» Supplied text:
Beyond War: Broadening the Definition of Trauma
On Memorial Day, we honor veterans and members of the armed forces for their service to our country. Sadly, sometimes this service includes the horrific experience of war and violence. Certainly, these experiences meet the definition of trauma.
In my therapy practice I very rarely encounter war veterans, yet I encounter traumatized patients in nearly every session. Why? Because trauma takes many forms — what I call “little T” traumas— are extremely common. Many clinicians are now calling this C-PTSD or complex post-traumatic stress disorder or developmental trauma.
Bessel van der Kolk, MD, in his definitive book on trauma, “The Body Keeps the Score,” writes:
“One does not have to be a combat soldier, or visit a refugee camp in Syria or the Congo to encounter trauma. Trauma happens to us, our friends, our families, and our neighbors. Research by the Centers for Disease Control and Prevention has shown that one in five Americans was sexually molested as a child; one in four beaten by a parent to the point of a mark being left on their body; and one in three couples engages in physical violence. A quarter of us grew up with alcoholic relatives, and one out of eight witnessed their mother being beaten or hit.” (p. 1)

» Given records:
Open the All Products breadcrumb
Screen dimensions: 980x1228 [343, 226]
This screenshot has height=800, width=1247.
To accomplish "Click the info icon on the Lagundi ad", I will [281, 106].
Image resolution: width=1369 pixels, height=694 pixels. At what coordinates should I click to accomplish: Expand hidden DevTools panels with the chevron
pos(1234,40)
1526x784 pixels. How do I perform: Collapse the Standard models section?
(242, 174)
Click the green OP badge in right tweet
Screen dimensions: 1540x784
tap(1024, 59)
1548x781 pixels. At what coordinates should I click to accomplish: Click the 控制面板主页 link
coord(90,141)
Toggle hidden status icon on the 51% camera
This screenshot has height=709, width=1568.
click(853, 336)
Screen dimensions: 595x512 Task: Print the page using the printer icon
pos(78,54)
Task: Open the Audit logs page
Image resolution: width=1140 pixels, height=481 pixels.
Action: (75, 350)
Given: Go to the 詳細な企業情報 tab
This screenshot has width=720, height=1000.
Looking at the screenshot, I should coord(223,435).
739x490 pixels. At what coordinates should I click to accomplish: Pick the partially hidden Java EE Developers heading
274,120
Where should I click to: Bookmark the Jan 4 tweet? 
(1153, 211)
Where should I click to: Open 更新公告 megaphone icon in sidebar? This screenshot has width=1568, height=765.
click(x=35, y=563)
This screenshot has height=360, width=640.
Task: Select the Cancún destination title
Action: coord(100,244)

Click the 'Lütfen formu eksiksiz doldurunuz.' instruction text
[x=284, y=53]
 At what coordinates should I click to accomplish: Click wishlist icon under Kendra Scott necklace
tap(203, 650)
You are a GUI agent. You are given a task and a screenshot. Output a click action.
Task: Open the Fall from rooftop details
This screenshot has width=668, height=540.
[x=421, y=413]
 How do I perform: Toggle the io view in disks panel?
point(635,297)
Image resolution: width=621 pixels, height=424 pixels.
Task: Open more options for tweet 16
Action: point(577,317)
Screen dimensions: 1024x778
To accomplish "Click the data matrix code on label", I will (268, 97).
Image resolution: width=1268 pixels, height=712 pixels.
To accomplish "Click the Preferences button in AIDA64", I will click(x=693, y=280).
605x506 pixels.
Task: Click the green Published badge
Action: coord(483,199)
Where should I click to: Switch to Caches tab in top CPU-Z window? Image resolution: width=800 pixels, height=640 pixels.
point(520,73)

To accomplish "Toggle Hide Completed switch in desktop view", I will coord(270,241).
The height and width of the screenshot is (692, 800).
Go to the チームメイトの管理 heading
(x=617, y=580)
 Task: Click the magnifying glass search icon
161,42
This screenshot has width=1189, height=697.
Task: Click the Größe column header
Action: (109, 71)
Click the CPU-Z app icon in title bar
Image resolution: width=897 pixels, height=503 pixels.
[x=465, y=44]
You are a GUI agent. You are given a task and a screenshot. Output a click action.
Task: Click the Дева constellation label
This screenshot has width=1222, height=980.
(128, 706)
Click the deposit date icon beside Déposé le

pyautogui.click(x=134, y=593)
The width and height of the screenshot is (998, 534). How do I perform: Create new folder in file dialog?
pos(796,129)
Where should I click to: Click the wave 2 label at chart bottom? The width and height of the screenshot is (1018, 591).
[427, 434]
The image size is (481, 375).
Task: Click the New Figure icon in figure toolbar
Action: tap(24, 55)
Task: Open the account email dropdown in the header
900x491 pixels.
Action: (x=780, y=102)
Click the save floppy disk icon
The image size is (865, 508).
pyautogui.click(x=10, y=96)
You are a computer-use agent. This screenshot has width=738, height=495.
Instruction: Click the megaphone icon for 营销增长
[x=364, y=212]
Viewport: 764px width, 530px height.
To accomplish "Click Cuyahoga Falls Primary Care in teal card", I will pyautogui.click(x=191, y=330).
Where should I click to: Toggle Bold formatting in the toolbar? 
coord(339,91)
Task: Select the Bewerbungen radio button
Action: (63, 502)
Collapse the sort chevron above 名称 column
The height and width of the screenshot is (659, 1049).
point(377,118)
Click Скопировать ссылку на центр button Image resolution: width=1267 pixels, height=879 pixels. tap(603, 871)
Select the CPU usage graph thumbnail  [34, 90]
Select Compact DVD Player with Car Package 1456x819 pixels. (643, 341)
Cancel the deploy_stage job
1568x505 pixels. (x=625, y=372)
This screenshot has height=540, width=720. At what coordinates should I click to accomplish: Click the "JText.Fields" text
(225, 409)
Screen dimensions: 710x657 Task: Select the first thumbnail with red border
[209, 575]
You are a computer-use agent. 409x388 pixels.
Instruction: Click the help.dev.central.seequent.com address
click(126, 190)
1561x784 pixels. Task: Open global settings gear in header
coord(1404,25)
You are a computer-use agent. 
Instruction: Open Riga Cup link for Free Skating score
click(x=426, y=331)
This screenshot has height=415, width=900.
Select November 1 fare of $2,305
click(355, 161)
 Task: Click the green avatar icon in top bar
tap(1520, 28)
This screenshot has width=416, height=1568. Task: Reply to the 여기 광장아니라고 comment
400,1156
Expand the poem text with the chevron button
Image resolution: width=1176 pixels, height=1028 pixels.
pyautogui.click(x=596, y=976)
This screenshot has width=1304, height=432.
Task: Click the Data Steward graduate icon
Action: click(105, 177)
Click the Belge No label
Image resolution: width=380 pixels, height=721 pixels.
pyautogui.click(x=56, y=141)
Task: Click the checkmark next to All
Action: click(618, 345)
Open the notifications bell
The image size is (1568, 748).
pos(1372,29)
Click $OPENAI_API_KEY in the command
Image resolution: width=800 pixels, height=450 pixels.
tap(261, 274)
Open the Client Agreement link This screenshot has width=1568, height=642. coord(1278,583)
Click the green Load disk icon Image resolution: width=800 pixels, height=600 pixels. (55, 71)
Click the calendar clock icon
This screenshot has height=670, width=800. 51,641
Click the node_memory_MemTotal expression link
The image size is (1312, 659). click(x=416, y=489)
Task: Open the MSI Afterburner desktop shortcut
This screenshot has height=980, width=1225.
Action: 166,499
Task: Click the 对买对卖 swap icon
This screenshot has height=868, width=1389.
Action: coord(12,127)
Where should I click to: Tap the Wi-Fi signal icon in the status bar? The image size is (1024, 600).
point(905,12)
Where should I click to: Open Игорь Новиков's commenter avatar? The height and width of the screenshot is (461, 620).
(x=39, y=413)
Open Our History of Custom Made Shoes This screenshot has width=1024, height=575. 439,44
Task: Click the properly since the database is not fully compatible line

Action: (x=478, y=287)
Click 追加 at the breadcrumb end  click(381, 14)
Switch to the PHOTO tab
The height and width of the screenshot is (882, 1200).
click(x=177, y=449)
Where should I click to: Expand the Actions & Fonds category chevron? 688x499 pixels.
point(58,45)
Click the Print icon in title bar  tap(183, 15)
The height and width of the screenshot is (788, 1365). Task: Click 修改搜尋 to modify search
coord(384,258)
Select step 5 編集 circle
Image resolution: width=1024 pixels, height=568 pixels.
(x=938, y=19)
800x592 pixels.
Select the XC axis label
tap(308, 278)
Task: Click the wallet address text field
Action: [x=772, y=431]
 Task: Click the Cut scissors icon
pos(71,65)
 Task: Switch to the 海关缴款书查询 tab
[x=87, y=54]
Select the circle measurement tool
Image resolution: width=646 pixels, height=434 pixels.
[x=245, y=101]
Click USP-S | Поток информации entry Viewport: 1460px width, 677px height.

» What to do:
Continue the essay on broadening the definition of trauma, beginning directly after the quoted passage from "The Body Keeps the Score" that closes it.

» Answer to this problem:
Most researchers now include social and cultural aspects as trauma, including racial discrimination and chronic poverty. Bullying and very early exposure to sexual images and acts are increasingly prevalent in our younger generations, and these can also be traumatizing.
Traumatized Parents Can Create Traumatized Kids
As a clinician who values the power of attachment theory, I include harmful parenting as a developmental trauma. A majority of people can count this as part of their history.
Inappropriate parenting, when done consistently, can be an insidious form of trauma, and includes parents who are:
- distant, cold, unemotional, unresponsive
- overly emotional, psychologically stimulating, or verbal
- anxious, worried, over-protective, “helicopter”-type
- depressed, low-functioning, low-energy, lacking in joy
- addicted or substance abusing, including “workaholics”
- strict, demanding, critical, overly focused on behavioral compliance
- abandoning, rejecting, not present following divorce
- personality disordered, self-involved, narcissistic
Most of these parents were themselves traumatized, leaving them unable to nurture a child, because their emotional needs were unmet.
Recognize Your Trauma
Recognizing the fact of trauma in your life is essential to recovery. Many people come into therapy having never labeled their experiences as harmful. Yet they struggle with anxiety or depression without understanding it is very much related to distressing experiences they had as children.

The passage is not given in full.